During my brief time living in Chicago, I spent many weekends visiting the Art Institute. I always had a blast just perusing through the halls of that museum – seeing works from Ruebens, Van Gogh, Monet, Brueghel The Elder, Giacommeti… many fond memories. Seeing the lives of many artists within the canvas and clay.
What really moved me within the Chicago Art Institute was the time I was able to see the entirety of Francisco de Goya’s Disasters of War series. His work changed how I see the world and how I create art as a whole. I didn’t fully grasp how intense this feeling was, but when I walked out of the museum that day, I knew something had happened irrevocably deep within my soul.

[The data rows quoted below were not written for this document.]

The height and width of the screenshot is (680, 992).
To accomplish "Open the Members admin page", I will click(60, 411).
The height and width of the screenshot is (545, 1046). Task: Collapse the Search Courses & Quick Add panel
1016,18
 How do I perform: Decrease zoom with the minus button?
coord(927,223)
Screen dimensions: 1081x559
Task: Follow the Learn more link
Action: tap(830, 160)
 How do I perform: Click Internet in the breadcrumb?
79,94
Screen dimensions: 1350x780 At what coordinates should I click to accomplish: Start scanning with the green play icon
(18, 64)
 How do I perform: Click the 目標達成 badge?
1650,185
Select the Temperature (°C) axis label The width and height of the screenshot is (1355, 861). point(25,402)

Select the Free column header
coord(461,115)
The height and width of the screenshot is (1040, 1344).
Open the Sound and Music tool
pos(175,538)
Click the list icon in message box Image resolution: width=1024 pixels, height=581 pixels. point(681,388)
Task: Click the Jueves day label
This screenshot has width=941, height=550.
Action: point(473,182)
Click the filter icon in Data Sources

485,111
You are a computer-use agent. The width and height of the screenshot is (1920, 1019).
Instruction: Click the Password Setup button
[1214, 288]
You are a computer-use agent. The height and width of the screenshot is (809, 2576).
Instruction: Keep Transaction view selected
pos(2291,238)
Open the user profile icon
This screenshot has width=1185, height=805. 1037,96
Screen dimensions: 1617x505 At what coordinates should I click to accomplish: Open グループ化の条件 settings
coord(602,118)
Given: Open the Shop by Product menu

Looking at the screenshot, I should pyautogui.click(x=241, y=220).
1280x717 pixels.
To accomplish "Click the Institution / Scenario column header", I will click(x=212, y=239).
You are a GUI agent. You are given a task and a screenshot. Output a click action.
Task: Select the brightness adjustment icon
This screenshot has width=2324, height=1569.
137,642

It was one of those foggy, windy, shitty rainy days in Chicago and I had to run my ass 6 blocks down from where I was staying to get to the Art Museum. I scheduled an entire day in their Prints And Drawings Research Room to have a private viewing of Goya’s print series (I highly recommend doing this, you just have to work around the museum’s wonky hours of availability). When I arrived they brought me in right away, sat me down, handed me some fabric gloves, and rolled over this big black and red cart of shelves with Goya’s work within them. And there I sat, slowly peering through each of his prints.
To see the depth of Goya’s black inks, the sharpness of his marks, scaling of his compositions… words fail. I felt like I found a comrade that shares the same vision I have of the world, one that knew exactly how to express that vision. I understand how one would view The Disasters of War as grotesque and bleak, but there is still a sense of beauty in that darkness. There are a still few works within the series that offer glimmers of hope, even within its senseless violence. Seeing work like this with your own eyes in an actual space has its way of changing you.
As with any experience that you see with your own eyes, you take something in that a screen cannot give back. Actual experience can alter us in ways that we can move forward in the world with a completely new perspective. This perspective can change our courses beyond recognition… had I not seen Goya’s series in person, I am not sure I would have moved forward with my Metropolis series. I felt reborn.
That is why I own artwork and continue to create artwork: So that I can find new meaning and understanding in the world, so that I can share that with others.
And so, there is something I cannot stress enough when it comes to seeing artwork: go see it in person. Go to the museums, go to the galleries. If you know of any artists in the area that you admire, schedule a time to go meet them and see their work. Get out there and see some art. Let your eyes feel artwork that needs that in person experience. We need to be out there in the world, communicating with one another. Let us use art, to some extent, as that bridge.